We research all brands listed and may earn a fee from our partners. Research and financial considerations may influence how brands are displayed. Not all brands are included. Learn more.

Home Values Just Fell for the First Time in 7 Years. Here’s Why a Recession Might Not Be Far Behind

Luxury apartments are advertised in a realtor's window on the West Side of Manhattan on July 24, 2018 in New York City. - Spencer Platt—Getty Images
Luxury apartments are advertised in a realtor's window on the West Side of Manhattan on July 24, 2018 in New York City. Spencer Platt—Getty Images

Home prices may have just peaked. It could be a sign that a recession is looming on the horizon.

In April, median U.S. home values fell 0.1% to $226,800 from $227,000 in March, according to real estate marketplace Zillow -- the first month-to-month decline in seven years.

That's not just bad news for homeowners. As researchers at the Federal Reserve recently pointed out, a housing downturn has preceded every U.S. recession since the 1950s.

To be sure, Zillow's home value figures are based on its own proprietary price estimates, rather than the actual sale price data that many economists favor. Moreover, Zillow said home values are still up 6% year over year from $213,700 in April 2018. That's a more important measure, since home sales are seasonal.

All the same, the tide may be turning. “The likelihood that home values have peaked in several local markets is real,” said Zillow’s director of economic research Skylar Olsen. These peaks were seen across the country, including San Jose, Pittsburgh and Miami.

Other Real Estate Warning Signs

The May decline in home values isn't the only possible recession signal that's flickering.

The National Association of Realtors measures the health of the housing market in other ways, one of which is sales volume of "existing homes"-- those which have been previously owned.

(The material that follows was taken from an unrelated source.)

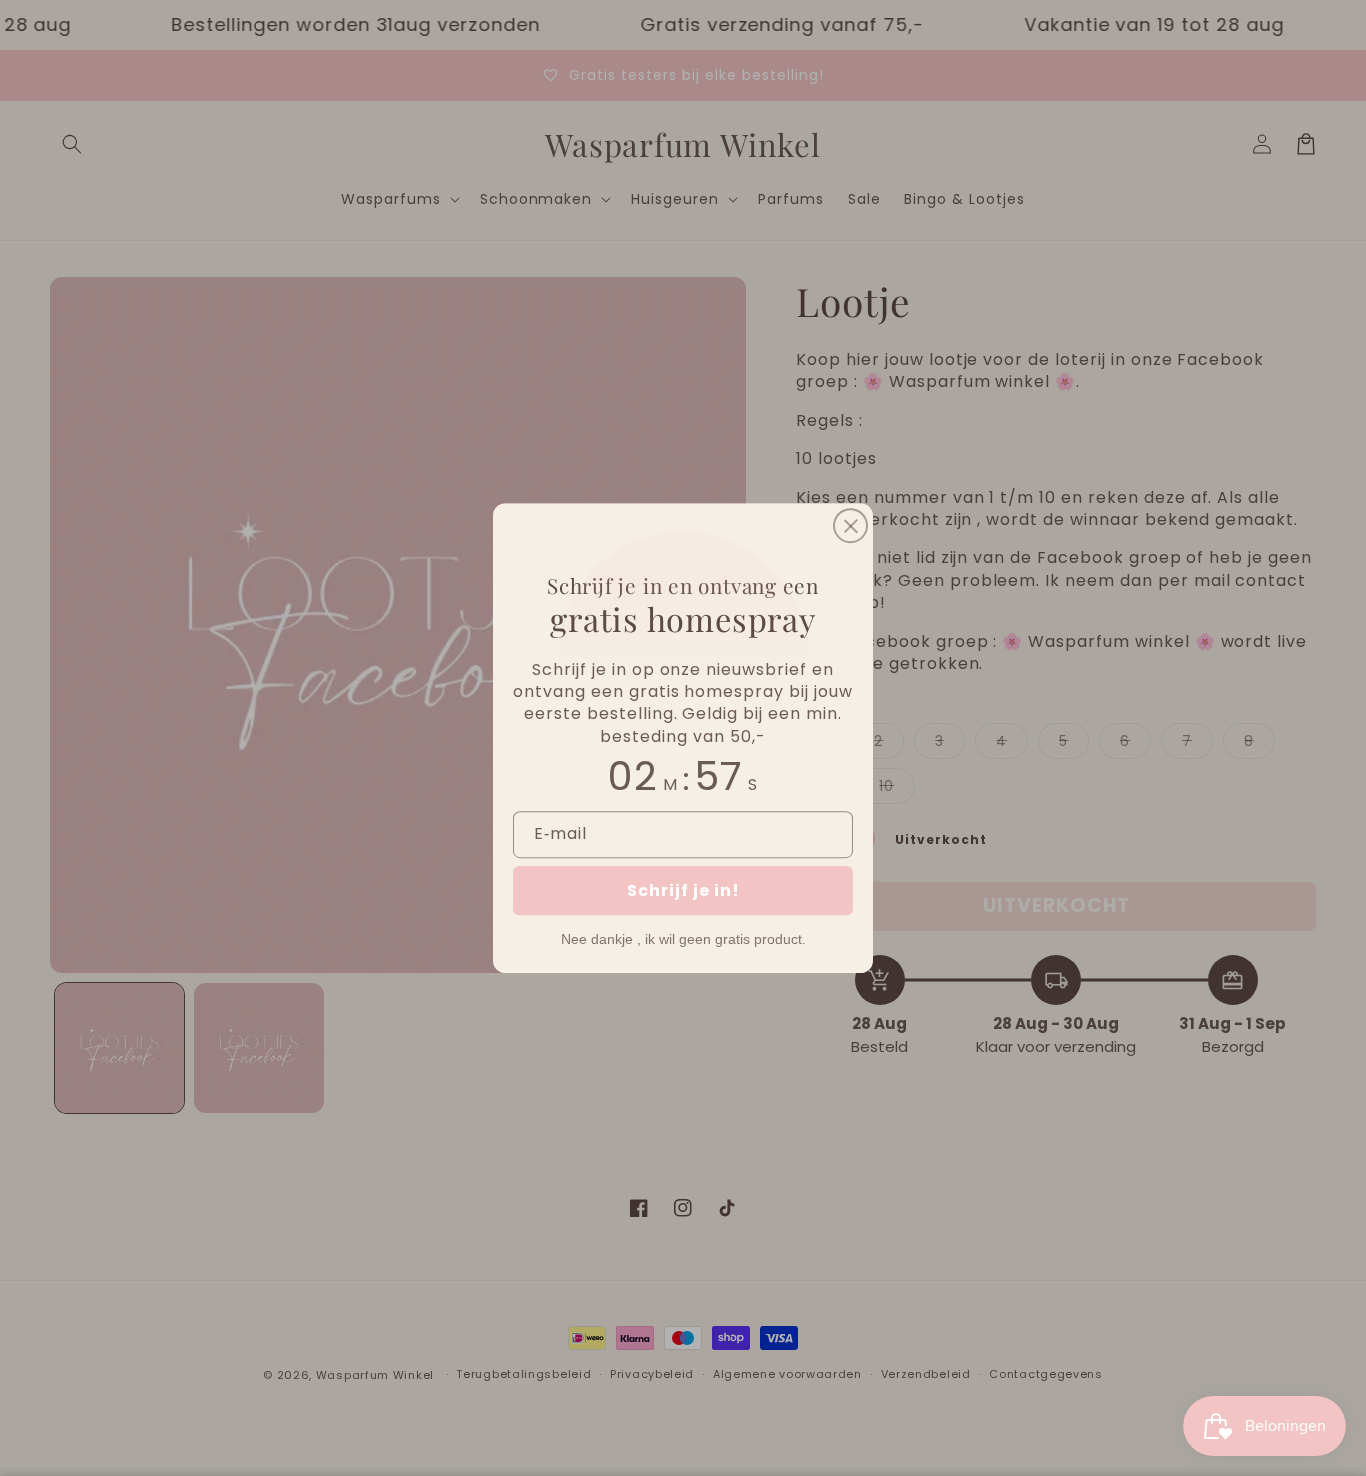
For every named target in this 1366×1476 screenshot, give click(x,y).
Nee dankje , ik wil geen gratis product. (683, 939)
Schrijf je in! (683, 890)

In April the NAR's number of existing homes fell to 5.19 million home sales, a 0.4% decline from March. What's more sales were 4.4% below the 5.43 million homes sold in April 2018, although the NAR attributed that in part to a decline in inventory, which has since started to rebound.

Housing starts – or how many new homes are being built – are another commonly studied indicator. Sam Stovall, chief investment strategist at CFRA, found that since 1960, every recession saw an average of 25% decline in year-over-year housing starts prior to a recession. That number has ranged from down 10% to down 37%.

Housing starts, which saw a post-recessionary peak of 1.3 million in May 2018, have since softened. In April, starts fell 2.5% year over year to 1.24 million.

It’s still not at the level Stovall typically sees prior to recessions, at least not today. But, of course, in a truly robust market they would be growing.